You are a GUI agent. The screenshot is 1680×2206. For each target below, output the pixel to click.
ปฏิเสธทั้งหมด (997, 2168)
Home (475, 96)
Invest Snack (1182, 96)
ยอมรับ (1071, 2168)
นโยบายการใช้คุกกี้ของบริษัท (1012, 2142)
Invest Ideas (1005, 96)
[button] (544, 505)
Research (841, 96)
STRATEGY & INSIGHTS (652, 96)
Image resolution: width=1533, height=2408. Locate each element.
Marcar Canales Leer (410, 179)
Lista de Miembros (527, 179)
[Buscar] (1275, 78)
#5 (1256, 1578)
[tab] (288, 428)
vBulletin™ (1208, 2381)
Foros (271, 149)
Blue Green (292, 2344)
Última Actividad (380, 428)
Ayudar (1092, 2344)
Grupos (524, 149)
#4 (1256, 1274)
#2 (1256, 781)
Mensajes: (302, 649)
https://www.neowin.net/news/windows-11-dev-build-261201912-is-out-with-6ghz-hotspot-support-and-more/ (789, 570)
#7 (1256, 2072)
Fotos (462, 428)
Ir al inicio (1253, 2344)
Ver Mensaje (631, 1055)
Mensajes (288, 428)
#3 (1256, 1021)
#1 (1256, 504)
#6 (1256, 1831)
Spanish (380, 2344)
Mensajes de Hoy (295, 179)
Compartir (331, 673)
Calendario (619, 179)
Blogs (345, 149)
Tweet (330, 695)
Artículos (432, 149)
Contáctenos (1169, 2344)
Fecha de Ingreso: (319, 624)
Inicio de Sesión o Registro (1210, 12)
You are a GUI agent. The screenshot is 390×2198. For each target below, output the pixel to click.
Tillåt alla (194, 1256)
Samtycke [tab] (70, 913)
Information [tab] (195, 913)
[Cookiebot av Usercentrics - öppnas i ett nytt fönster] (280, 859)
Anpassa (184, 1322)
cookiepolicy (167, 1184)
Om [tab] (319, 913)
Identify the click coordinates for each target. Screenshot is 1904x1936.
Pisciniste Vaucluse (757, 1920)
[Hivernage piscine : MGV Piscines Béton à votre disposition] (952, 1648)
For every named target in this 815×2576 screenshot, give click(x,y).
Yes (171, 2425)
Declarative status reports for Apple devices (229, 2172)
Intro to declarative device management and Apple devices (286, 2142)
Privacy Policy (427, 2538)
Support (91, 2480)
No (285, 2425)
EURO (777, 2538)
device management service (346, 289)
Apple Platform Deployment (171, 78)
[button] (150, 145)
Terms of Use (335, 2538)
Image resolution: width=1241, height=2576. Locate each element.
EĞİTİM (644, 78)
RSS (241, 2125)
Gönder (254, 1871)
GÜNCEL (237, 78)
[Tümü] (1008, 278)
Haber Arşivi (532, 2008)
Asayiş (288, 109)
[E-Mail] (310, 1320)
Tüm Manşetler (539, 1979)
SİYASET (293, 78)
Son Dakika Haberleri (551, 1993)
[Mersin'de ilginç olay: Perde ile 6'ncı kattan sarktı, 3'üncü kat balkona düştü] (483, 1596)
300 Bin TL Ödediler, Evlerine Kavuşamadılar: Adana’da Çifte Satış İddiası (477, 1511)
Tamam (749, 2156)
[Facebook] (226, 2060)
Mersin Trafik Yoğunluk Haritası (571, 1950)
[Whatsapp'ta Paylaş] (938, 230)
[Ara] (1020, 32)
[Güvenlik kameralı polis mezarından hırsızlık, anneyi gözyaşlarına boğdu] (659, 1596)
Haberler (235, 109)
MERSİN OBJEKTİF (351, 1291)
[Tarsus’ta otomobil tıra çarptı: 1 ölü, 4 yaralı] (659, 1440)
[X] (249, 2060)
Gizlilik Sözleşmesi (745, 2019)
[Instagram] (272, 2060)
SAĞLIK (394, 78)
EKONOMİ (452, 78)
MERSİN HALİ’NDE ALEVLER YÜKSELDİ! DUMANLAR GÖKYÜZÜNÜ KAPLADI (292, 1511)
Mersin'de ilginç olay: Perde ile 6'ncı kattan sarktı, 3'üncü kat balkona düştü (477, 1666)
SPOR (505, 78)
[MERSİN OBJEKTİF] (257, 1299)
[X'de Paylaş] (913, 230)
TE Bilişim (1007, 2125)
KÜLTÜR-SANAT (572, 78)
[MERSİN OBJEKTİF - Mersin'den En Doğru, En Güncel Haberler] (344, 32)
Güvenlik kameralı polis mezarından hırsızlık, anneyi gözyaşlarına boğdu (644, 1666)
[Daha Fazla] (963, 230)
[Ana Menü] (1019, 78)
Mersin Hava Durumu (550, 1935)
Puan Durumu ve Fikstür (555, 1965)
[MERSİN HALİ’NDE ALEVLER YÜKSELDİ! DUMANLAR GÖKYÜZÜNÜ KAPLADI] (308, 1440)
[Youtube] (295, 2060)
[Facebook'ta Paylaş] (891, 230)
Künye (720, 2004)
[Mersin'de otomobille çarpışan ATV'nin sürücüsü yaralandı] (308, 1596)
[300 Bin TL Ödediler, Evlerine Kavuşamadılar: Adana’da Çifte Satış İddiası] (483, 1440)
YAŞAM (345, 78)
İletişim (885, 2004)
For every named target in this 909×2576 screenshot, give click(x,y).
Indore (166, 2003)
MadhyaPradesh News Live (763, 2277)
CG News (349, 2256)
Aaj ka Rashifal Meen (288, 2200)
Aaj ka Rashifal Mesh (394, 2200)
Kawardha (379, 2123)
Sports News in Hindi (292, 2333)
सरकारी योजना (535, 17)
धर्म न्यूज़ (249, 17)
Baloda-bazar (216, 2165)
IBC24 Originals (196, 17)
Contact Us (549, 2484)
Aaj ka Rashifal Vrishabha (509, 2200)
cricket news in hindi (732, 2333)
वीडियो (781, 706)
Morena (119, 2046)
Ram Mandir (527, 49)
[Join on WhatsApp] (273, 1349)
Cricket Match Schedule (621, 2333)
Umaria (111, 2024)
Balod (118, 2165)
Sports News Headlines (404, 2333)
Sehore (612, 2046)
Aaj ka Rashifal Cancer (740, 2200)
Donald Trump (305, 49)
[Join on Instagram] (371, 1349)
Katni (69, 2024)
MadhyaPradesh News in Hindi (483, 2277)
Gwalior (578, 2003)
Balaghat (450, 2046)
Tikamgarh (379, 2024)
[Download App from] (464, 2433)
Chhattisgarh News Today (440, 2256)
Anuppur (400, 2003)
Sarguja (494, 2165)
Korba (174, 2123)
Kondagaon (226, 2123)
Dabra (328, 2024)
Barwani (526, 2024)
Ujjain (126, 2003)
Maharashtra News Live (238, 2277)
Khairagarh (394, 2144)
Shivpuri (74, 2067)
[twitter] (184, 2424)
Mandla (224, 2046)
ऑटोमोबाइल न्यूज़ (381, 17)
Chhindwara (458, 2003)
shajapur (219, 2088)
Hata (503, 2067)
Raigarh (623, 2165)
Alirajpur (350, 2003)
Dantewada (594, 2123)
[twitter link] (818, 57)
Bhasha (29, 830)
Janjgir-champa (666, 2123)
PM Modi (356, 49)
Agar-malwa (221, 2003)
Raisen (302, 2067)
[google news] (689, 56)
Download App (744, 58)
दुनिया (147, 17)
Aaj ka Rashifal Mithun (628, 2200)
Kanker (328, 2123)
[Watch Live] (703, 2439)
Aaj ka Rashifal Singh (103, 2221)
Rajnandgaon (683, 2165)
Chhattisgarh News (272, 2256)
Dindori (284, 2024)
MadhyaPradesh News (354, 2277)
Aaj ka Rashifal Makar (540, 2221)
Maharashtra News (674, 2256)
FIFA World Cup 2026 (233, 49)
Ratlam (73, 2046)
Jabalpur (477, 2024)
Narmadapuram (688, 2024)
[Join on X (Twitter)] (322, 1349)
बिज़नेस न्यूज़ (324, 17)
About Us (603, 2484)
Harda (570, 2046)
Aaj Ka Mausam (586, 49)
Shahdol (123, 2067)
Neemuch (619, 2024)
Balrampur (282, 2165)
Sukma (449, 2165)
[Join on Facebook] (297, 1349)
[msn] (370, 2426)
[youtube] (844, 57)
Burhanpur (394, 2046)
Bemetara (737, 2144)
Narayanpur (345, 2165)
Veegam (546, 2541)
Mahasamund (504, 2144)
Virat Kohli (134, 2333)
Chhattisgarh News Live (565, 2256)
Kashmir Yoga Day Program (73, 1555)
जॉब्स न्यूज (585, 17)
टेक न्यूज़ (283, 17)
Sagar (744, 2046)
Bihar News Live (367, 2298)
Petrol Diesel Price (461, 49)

....

▸ Required work
The answer must be a single number: the count of lines in the listing that hold the word "kattan".

▸ Answer
2